Turn the records below, from the line containing "Where should I click to: Select the hand" through the end, into a numbered list with blank lines omitted.

>> Start

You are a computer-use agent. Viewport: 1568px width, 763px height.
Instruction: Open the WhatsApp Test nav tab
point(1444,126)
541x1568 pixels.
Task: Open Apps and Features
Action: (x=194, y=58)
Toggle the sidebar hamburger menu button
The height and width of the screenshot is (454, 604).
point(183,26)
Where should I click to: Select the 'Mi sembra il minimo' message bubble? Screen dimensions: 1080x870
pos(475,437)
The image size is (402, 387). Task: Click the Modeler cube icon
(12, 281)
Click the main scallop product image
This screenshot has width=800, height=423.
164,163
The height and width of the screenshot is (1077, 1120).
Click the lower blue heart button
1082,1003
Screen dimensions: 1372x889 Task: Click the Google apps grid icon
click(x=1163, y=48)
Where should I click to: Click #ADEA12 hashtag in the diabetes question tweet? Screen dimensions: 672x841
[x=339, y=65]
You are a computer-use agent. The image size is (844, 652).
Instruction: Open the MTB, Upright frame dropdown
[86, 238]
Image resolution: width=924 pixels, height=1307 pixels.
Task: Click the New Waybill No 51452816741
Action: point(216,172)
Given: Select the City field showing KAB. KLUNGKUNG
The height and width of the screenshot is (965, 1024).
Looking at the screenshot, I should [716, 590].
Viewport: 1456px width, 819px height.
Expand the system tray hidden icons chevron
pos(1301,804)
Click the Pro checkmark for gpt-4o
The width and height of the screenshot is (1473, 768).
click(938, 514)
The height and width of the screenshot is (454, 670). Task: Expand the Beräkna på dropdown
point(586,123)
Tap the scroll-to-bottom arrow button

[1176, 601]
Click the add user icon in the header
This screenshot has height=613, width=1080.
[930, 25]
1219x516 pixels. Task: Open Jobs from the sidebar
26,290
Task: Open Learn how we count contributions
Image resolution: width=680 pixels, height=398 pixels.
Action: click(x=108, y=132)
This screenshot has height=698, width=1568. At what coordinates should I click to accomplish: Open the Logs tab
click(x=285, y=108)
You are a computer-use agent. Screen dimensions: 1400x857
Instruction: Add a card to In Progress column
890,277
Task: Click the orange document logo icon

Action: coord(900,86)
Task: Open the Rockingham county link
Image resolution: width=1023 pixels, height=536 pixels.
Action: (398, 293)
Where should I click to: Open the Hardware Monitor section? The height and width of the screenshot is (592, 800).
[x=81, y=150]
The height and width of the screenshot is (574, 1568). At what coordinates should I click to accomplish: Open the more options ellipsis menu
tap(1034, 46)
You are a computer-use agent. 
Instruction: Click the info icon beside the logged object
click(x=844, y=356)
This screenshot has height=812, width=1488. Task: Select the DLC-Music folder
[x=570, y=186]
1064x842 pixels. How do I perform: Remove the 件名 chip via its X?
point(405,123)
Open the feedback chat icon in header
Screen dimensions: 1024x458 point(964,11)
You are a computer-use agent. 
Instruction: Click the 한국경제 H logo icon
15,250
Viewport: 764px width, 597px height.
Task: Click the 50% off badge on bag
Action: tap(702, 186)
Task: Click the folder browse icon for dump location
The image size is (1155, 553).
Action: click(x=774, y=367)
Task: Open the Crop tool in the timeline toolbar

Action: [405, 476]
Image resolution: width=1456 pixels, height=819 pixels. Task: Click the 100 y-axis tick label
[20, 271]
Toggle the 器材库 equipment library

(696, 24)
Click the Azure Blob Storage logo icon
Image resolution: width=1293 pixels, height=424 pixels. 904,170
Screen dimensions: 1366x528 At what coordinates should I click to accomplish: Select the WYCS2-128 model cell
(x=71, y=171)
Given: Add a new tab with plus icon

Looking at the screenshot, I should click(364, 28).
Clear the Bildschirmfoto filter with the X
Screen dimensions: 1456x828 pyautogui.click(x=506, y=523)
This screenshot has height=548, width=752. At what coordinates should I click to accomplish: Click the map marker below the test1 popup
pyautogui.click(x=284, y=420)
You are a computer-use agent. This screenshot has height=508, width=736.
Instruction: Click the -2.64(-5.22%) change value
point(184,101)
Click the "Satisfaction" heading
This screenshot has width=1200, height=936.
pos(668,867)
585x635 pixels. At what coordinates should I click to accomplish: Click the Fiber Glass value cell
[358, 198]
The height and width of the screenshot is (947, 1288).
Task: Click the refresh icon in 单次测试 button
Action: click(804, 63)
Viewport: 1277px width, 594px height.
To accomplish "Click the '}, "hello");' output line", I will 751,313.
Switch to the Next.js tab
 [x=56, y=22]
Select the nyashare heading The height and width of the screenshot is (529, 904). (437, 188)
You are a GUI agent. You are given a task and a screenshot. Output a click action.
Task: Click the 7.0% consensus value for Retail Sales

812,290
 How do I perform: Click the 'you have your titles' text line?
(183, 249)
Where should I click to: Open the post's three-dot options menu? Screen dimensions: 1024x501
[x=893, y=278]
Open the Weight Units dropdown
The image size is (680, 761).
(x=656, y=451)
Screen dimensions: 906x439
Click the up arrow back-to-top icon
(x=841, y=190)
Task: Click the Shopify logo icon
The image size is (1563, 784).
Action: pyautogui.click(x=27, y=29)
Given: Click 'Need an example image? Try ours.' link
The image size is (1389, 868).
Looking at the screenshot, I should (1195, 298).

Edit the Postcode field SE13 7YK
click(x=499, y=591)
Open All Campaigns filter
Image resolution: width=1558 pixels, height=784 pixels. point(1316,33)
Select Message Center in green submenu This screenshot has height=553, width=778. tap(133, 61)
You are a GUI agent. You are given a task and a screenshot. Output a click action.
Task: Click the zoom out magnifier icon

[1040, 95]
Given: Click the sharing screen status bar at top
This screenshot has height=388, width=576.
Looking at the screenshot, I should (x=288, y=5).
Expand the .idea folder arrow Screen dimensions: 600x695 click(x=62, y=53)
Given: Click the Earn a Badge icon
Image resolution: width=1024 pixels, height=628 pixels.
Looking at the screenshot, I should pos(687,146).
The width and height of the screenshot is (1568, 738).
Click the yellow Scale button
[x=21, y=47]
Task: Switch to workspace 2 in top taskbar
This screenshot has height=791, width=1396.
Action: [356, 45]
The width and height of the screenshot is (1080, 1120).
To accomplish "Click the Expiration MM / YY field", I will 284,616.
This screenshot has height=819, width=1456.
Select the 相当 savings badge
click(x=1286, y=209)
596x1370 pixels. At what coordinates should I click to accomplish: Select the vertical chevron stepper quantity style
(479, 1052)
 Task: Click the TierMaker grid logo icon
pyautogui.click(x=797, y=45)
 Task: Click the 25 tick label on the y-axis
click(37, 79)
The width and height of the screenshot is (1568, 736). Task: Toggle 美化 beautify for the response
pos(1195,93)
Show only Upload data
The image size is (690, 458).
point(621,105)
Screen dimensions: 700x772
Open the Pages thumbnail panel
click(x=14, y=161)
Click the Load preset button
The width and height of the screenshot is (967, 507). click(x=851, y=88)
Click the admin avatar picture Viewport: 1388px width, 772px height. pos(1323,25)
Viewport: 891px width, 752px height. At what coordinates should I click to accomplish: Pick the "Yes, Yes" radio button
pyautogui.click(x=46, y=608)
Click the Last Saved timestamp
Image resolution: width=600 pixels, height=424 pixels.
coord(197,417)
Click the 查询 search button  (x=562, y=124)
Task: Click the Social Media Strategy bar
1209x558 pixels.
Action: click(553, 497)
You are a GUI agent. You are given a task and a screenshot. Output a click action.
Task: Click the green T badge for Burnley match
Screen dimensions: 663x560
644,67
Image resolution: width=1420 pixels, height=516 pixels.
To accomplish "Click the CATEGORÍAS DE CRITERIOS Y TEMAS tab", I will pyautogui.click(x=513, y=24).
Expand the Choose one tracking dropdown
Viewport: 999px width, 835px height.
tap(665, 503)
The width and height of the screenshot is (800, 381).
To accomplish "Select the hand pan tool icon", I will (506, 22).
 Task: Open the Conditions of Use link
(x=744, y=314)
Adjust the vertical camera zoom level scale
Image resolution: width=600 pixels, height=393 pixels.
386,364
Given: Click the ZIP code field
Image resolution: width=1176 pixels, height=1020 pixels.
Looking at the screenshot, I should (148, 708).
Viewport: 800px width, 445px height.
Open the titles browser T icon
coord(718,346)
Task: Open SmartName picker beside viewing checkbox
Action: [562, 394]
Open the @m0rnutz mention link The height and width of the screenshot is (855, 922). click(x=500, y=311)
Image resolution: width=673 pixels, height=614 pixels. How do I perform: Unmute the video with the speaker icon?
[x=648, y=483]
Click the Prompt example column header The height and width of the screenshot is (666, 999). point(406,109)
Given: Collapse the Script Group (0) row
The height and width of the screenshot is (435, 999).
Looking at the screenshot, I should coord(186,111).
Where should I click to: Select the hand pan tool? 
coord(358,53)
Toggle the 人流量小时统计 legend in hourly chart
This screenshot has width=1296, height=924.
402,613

>> End

▸ **Solution for this problem**:
1. Where should I click to: Select the hand pan tool? 
2. coord(358,53)
3. Toggle the 人流量小时统计 legend in hourly chart
4. This screenshot has width=1296, height=924.
5. 402,613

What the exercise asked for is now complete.